SIPH is different from many of its competitors as it owns several plantations. The company prides itself as a collective of experts in the maintenance of rubber trees and, therefore, knows exactly how to take care of them.
“We also provide extension services to farmers to build their capacity and run their farms efficiently. Overall, we provide service to about 80,000 farmers.”
This service enables SIPH to purchase rubber mostly from the farm gate, without dealing with traders and to deliver the best possible income directly to the farmer. As a result, the company doesn’t have any challenge complying with the new EUDR regulation that imposes traceability to the farm, while most of SIPH’s competitors, who deal with several layers of traders, will now have to review their purchasing system to comply.
As well as its excellent relationship that has been curated with rubber growers, SIPH has been involved in sustainability programmes since 2007. This is reflected by the impressive ratings SIPH holds with SPOTT and Ecovadis, its d’Ivoire, and and an Integrated Management System which will be completed by the end of the year.
“We are founding members of the Global Platform for Sustainable Natural Rubber (GPSNR) since its inception in 2018 and are currently holding a position in its executive committee where we stand as co-chair,” Genot acclaims.
“We are not upgrading our sustainability practices because GPSNR is asking for it, we are doing it because sustainability is in our DNA.”
SIPH’s main project in the short term, is linked to the new EUDR regulation and the evolving definition of traceability standards, aimed at ensuring its supply chain is deforestation-free. This initiative is carried out in collaboration with Preferred by Nature and SOCFIN.
“We intend to share this standard with our competitors to ensure greater sustainability in our industry. We will be 100 percent ready by the close of 2024 to meet all EU law requirements,” Genot says.
The first of several steps that must be taken to remain compliant is to continue monitoring deforestation and fighting against it. Since 2020, SIPH has partnered with Proparco to implement a satellite monitoring deforestation and bushfires.
The key objectives of this programme are to have a clear view of where deforestation happens and to identify high and low-risk areas.
“We can ensure that satellite monitoring alerts are accurate and are trying to share the results with the local authorities and Apromac, the local rubber sector body. We now know where the risks of deforestation are the highest in our area,” he elaborates.
For years, SIPH has been buying directly from smallholders, thus ensuring traceability of the supplied raw material. The company therefore decided to extend the survey by taking the full farm’s coordinates and identifying years of planting.
The next step will be to control supplies made by farmers that should not exceed the potential of the farm, and to classify SIPH’s suppliers into high and low-risk categories so that additional controls can be enforced where necessary.
Elsewhere, SIPH was involved in the esteemed Rubberway initiative from its inception, where around 15,000 farmers were interviewed and continue to be interviewed to carry out social and environmental practices diagnosis in the supply chain.

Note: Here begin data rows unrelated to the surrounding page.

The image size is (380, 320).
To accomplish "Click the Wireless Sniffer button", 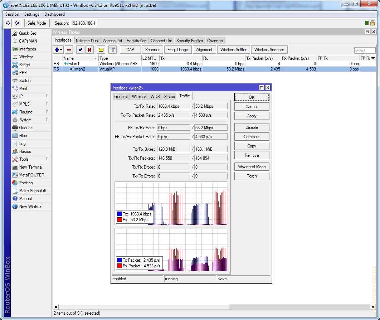I will pos(233,50).
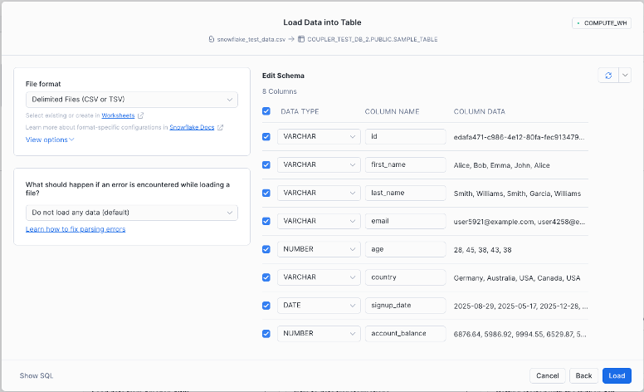Viewport: 644px width, 392px height.
Task: Toggle the select-all columns checkbox
Action: pyautogui.click(x=266, y=111)
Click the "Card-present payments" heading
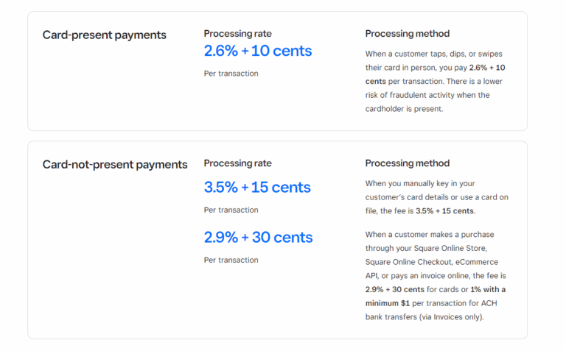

This diagnosis was shared in local GPSNR platforms animated by SIPH in Côte d’Ivoire and Ghana to find, with relevant stakeholders, solutions that are shared with the capacity-building networks.
Using these sustainable initiatives as a springboard, SIPH aims to provide the market needs, while contributing to socio-economic development through optimisation of the cultivated farmed areas, together with promoting rubber and smallholder support.
In doing so, SIPH continues to thrive as a leader in sustainable management and production efficiency, as well as sustainably growing the company’s agricultural and industrial activities in parallel.